Re: Still seeing Failed assertion: "p[i] == 0" on armv7 buildworld
Date: Fri, 14 Nov 2025 07:16:56 UTC
bob prohaska <fbsd@www.zefox.net> writes: > All the assertion failures I've seen have been in the clang libraries during > buildworld. They appear to happen in a variety of cases, indicated by the > different .sh and .cpp filenames found in the files under > http://www.zefox.net/~fbsd/assertion_failure/ Do you have the stdout and stderr of the build somewhere in there as well? The make(1) invocation in the readme file shows its output being redirected to a file. The assert you mentioned in the subject of your e-mail message, which I also saw in the readme file, could come from jemalloc. See these lines of code for the context https://github.com/facebook/jemalloc/blob/dev/src/extent.c#L805-L814 That assertion will be tripped when jemalloc sees non-zero memory that it expects to be zeroed. See for example https://github.com/facebook/jemalloc/blob/dev/src/pages.c#L55-L106 Looking at the code, my hypothesis would be that jemalloc thinks it's committing memory for the first time but the memory is coming back with non-zero data. Just curious, but is over-commit enabled on your system? Here is the signal jemalloc is using to check https://github.com/facebook/jemalloc/blob/dev/src/pages.c#L729-L737 > The failures are random in the sense that restarting buildworld either > produces a new assertion failure in a different library or completion. > > It isn't obvious how to capture a stack trace, if you can provide guidance > I'll give it a try. As is, buildworld simply stops, the machine does not > crash. It might be captured for you already?
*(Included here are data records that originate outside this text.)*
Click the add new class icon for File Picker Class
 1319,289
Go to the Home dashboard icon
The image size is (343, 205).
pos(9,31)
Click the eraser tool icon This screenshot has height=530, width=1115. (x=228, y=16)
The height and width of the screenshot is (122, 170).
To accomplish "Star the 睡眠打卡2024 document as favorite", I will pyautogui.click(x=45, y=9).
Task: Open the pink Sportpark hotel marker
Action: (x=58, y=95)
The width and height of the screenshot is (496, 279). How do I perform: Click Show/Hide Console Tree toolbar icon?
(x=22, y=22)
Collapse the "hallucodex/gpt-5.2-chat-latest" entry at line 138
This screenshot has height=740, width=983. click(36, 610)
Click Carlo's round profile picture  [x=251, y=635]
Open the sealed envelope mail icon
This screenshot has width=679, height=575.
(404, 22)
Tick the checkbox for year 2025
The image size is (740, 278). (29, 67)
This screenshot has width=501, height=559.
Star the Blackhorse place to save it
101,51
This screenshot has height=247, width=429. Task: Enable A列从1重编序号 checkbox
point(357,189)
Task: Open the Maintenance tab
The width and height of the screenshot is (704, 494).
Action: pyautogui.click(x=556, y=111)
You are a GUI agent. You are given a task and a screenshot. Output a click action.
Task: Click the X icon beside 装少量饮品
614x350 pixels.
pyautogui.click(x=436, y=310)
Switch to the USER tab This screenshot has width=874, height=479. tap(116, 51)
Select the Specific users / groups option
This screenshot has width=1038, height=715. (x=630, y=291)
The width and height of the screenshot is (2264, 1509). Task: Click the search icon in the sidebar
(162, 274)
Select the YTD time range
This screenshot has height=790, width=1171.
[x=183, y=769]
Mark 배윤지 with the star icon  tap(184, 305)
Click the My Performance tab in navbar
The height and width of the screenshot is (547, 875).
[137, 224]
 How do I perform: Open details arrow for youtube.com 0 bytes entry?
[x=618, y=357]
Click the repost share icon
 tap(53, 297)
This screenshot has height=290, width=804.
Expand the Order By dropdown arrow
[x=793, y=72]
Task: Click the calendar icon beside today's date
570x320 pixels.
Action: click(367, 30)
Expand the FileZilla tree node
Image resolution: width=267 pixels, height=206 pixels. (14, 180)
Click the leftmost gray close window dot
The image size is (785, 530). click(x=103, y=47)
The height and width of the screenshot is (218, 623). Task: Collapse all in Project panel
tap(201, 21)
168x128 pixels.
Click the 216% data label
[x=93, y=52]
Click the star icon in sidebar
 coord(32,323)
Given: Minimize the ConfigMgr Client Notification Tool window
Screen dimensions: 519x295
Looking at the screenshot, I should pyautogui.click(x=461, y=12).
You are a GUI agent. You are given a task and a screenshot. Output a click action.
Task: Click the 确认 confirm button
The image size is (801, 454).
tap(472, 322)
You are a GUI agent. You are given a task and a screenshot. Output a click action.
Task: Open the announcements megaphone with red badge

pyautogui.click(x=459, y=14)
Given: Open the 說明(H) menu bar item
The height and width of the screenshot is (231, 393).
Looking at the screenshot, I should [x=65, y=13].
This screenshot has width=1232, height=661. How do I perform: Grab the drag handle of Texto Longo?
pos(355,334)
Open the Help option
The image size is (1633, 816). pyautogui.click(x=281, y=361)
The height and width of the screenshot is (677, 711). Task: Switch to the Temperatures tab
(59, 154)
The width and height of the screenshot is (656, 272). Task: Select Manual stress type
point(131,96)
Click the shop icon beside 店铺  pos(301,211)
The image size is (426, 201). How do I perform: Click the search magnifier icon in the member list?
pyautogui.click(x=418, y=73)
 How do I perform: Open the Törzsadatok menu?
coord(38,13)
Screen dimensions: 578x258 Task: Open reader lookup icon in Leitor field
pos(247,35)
I noticed files with names containing "symbolizer-input" and "symbolizer-ouput" like this one http://www.zefox.net/~fbsd/assertion_failure/hostname_pelorus.zefox.org/symbolizer-output-7282d9 and the output files contain a stack trace like this llvm::sys::PrintStackTrace(llvm::raw_ostream&, int) /usr/src/contrib/llvm-project/llvm/lib/Support/Unix/Signals.inc:731:7 llvm::sys::RunSignalHandlers() /usr/src/contrib/llvm-project/llvm/lib/Support/Signals.cpp:0:5 SignalHandler /usr/src/contrib/llvm-project/llvm/lib/Support/Unix/Signals.inc:0:3 handle_signal /usr/src/lib/libthr/thread/thr_sig.c:0:3 Any idea who or what is creating those files and when?